2:08Childhood: 1949, age 9, was the summer she swam her first mile in the Oakwood swimming pool; was at the lakeshore watching the training for the CNE marathon swims and met Winnie Roach's father, Winnie was the first Canadian to swim the English Channel; Marilyn was with her Dad and did not want to swim in the lake because she was afraid of the fish, Winnie's father said to come back and Winnie would help her, he thought she could do it; (3:32) he threw out this challenge"; Winnie helped to swim in the lake and Marilyn swam her first mile in the exhibition swim, Cliff Lumsden encouraged her
5:11Got into distance swimming because I was such a lousy short distance swimmer, always coming in 4th or 3rd. (5:32) "I didn't fit into the box of a lean, mean competitive swimmer that raced a clock and other people."; met Gus Ryder - "I had no idea where was going to take me" and switched to his club
7:11Hard headed and stubborn, determined - perfect fit for a marathon, patient, let things happen and change things along the way; just an ordinary kid, shy, private
9:24Push came from inside, I had a fire inside of me to go to the Olympics, realized would not going to do that but gradually changed goal and direction, got tired of being 4th or 5th. Gus said "You are going to do something great".

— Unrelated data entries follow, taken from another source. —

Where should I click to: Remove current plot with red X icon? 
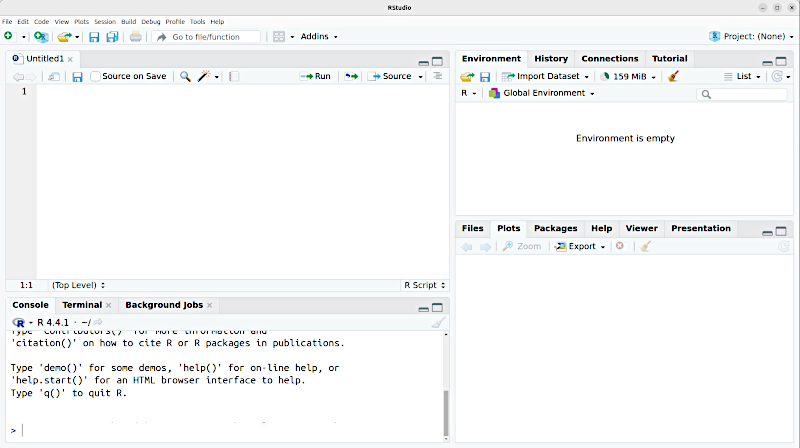620,246
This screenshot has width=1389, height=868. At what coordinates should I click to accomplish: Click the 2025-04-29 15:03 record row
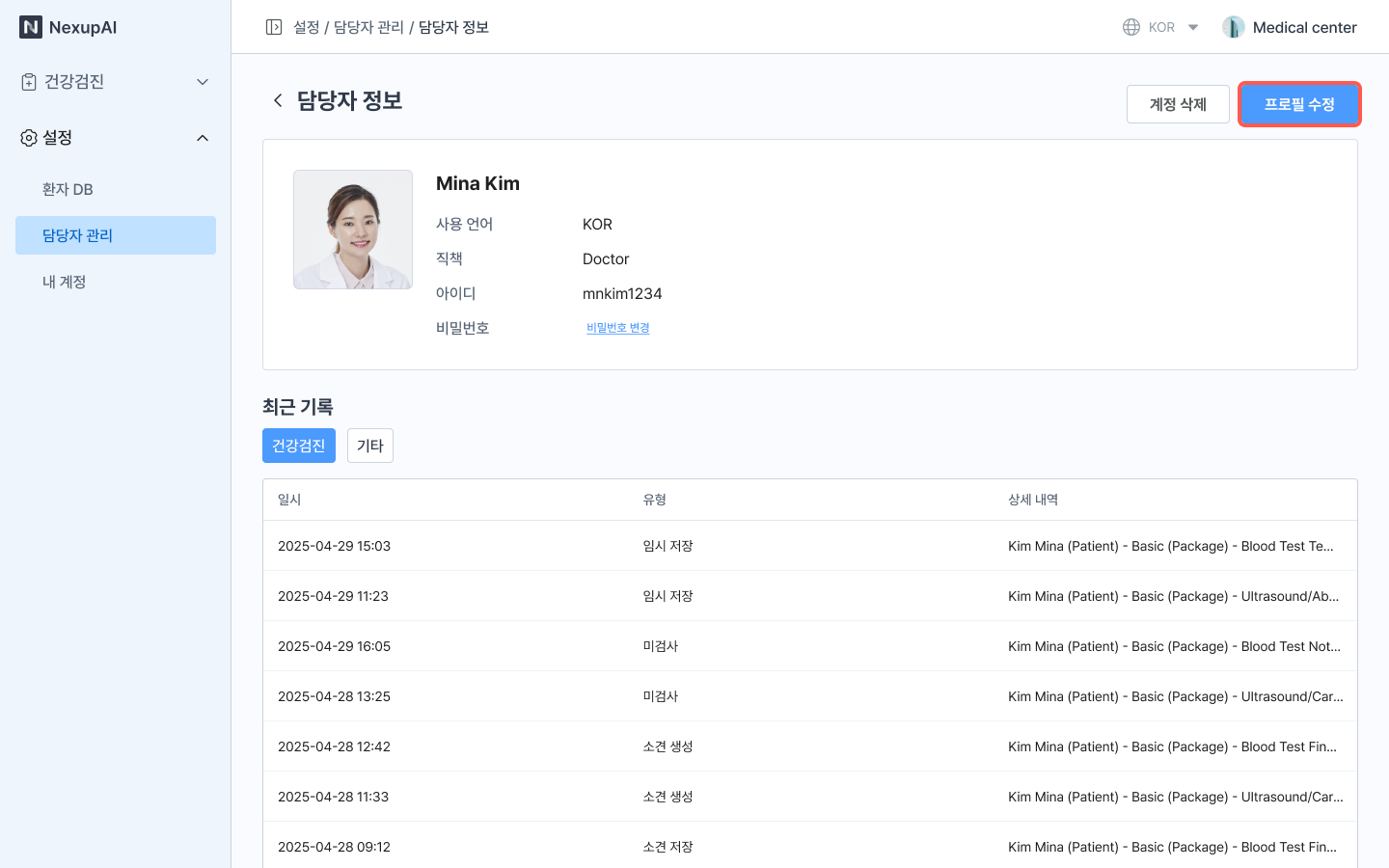(x=809, y=546)
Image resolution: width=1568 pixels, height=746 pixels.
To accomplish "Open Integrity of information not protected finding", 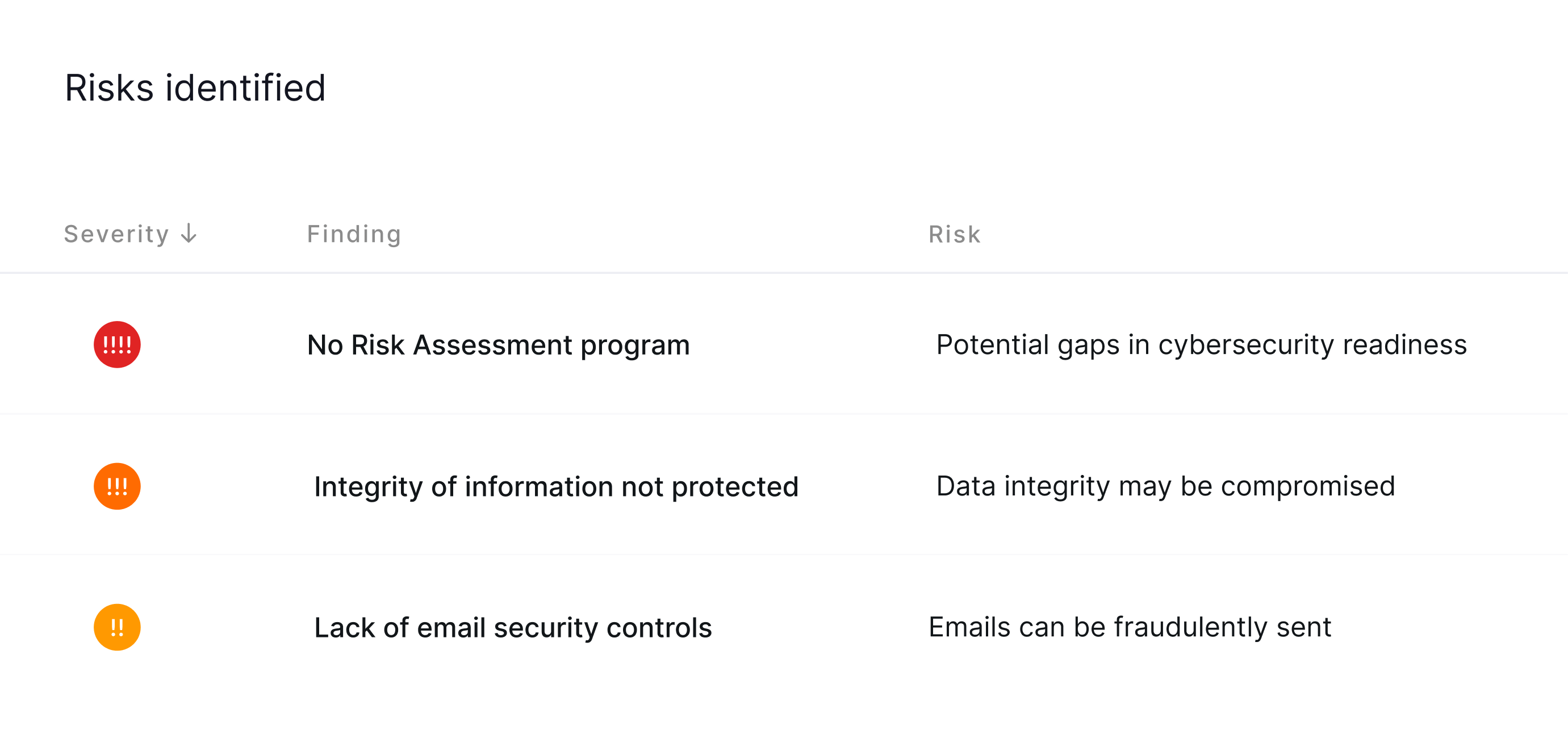I will pyautogui.click(x=556, y=486).
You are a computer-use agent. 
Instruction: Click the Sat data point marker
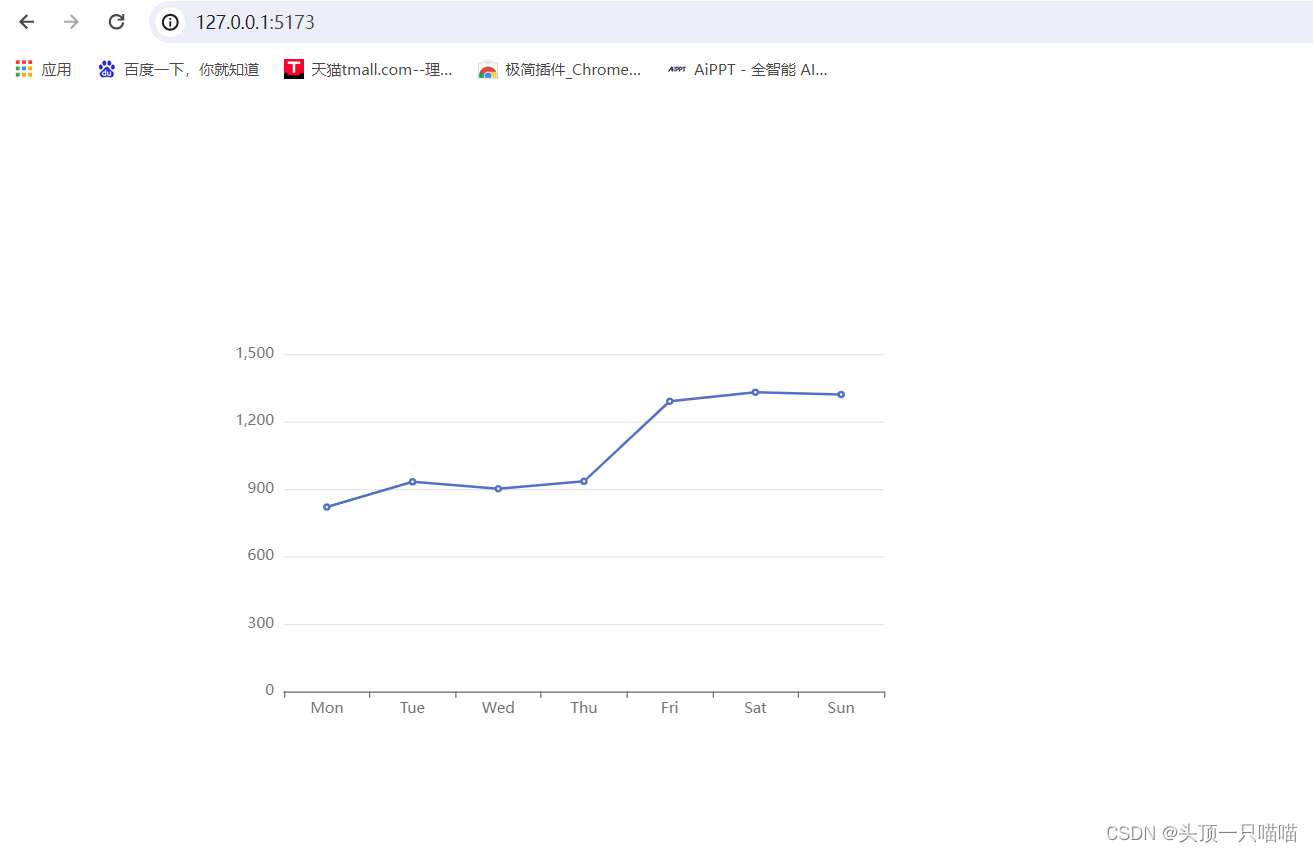pyautogui.click(x=755, y=392)
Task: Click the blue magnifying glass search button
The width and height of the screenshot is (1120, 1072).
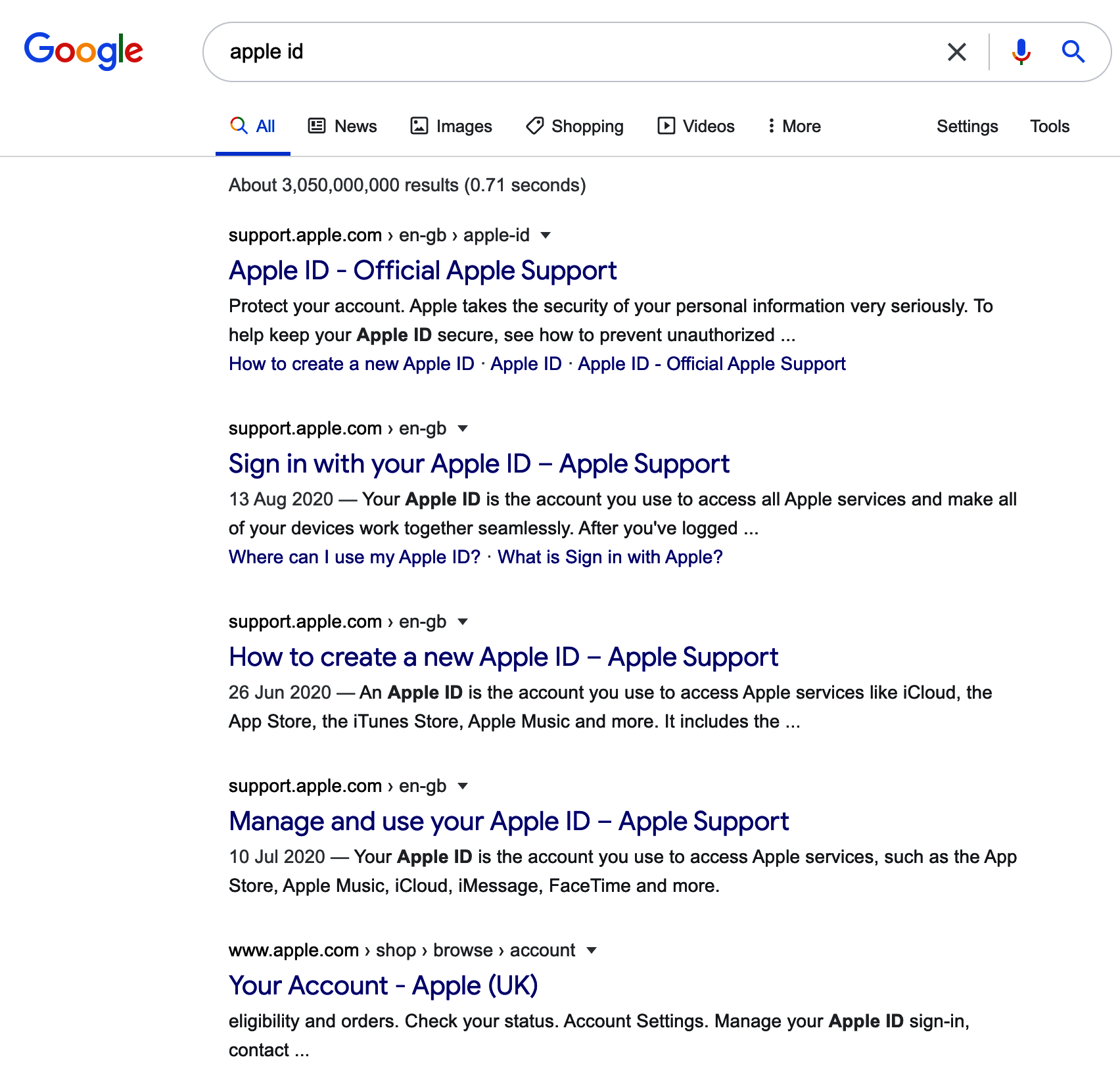Action: coord(1073,51)
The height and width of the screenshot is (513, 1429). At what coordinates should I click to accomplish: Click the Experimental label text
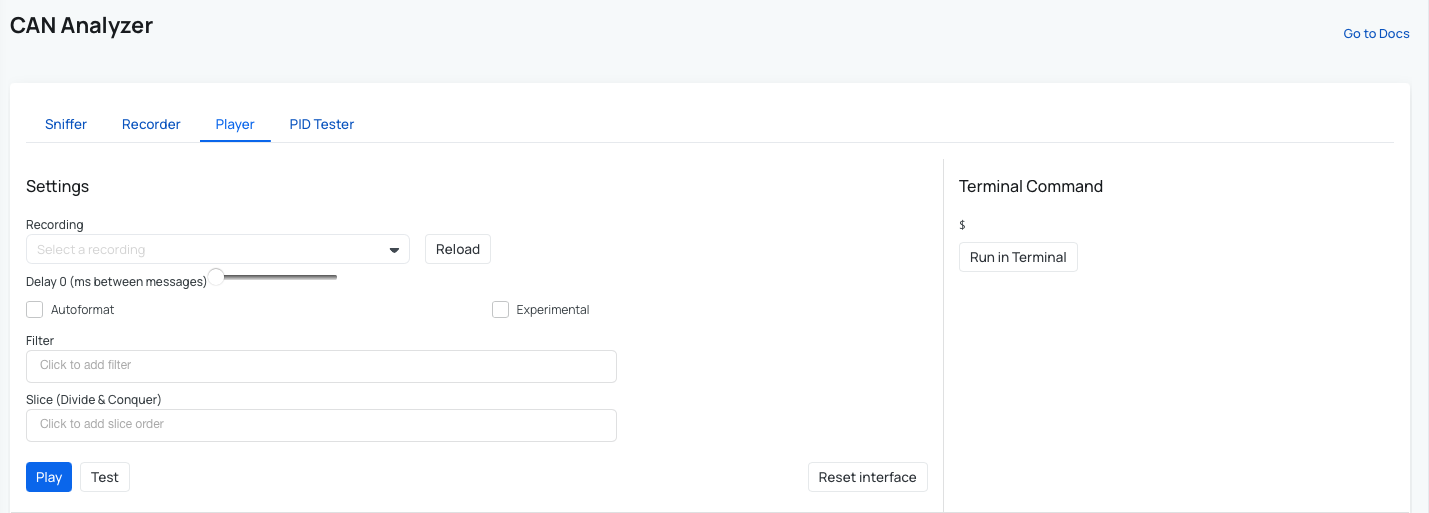tap(553, 310)
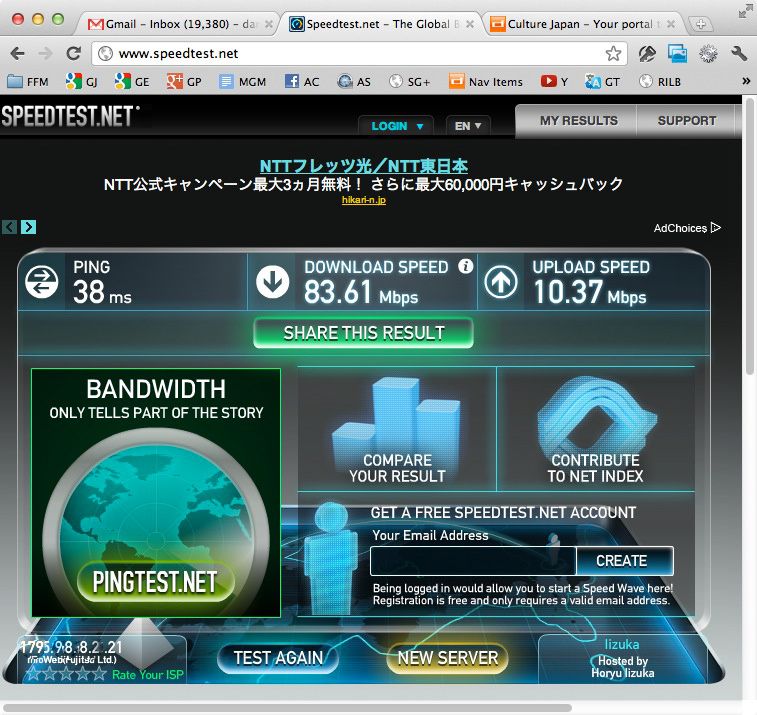Image resolution: width=757 pixels, height=715 pixels.
Task: Click the download speed info icon
Action: (465, 266)
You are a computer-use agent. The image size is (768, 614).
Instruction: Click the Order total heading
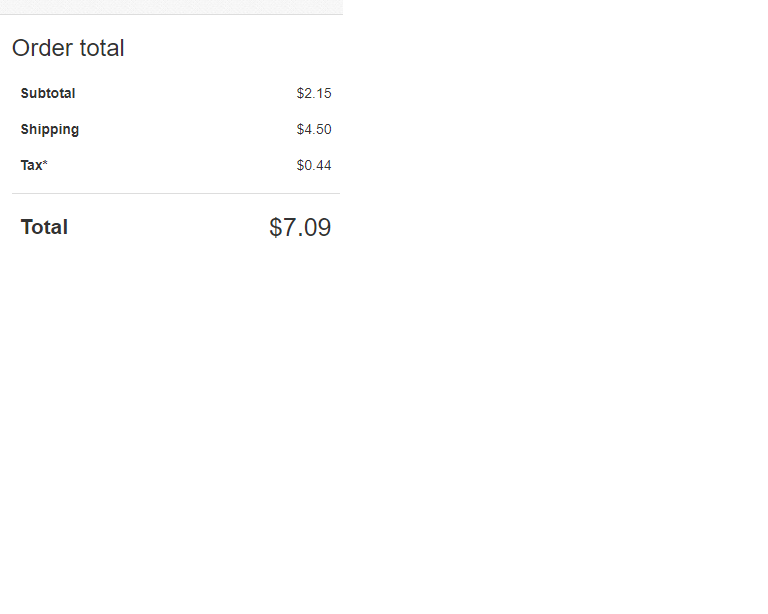[x=68, y=48]
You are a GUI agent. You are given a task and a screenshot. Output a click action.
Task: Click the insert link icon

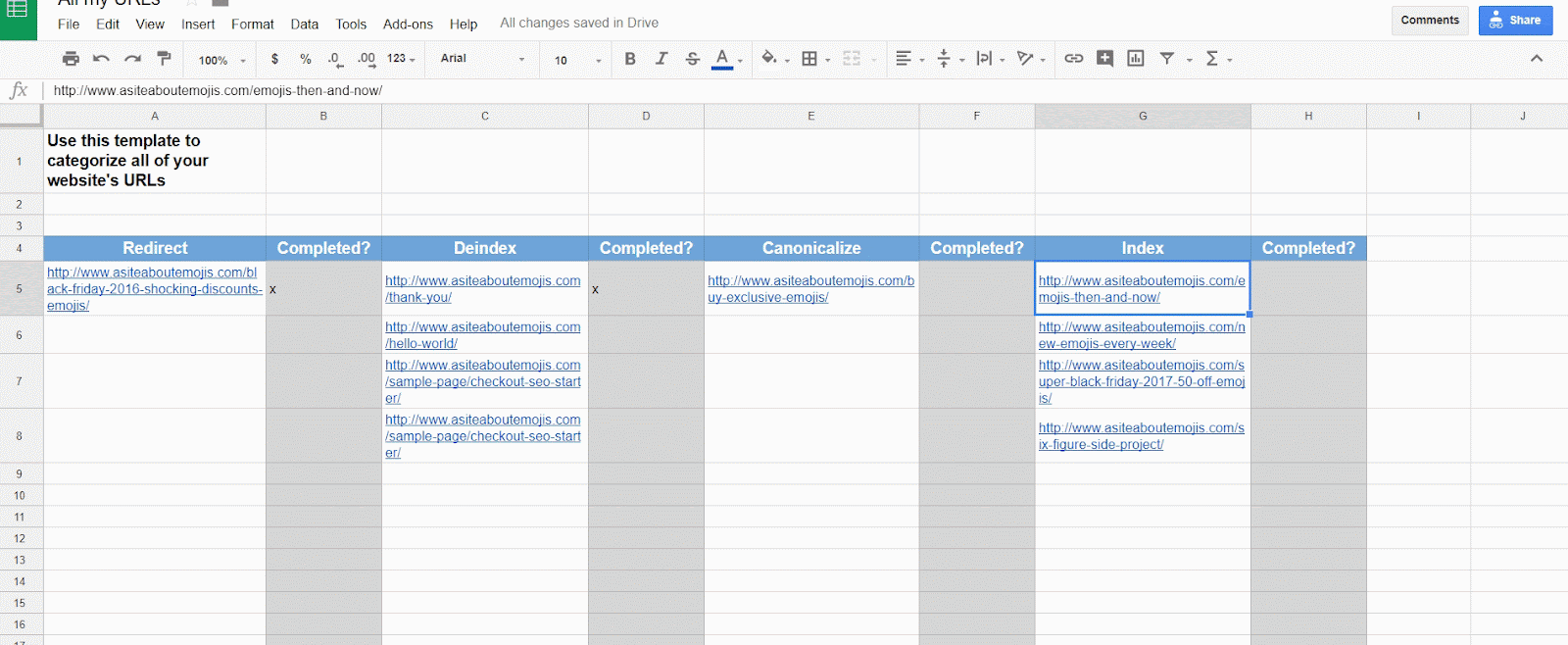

Talks about Winnie Roach, Cliff Lumsden and Barbara Ann Scott. BA was the model for Canadian women at that time.
12:12First pro swim came in 4th. Her teacher (went to a convent school) said they were proud of her and that swimming was a more ladylike sport and to set a good example.
13:55Trained in pool over winter; serious training was at Port Credit in the river
15: 20"Gus is larger than life". He set a high standard - checked with her former swimming coach before she could switch clubs; trusted him; tight relationship; she also helped with teaching handicapped children through Gus and this turned into a life-long love. The life lesson she learned from Gus "It was about living, eventually the tide will change".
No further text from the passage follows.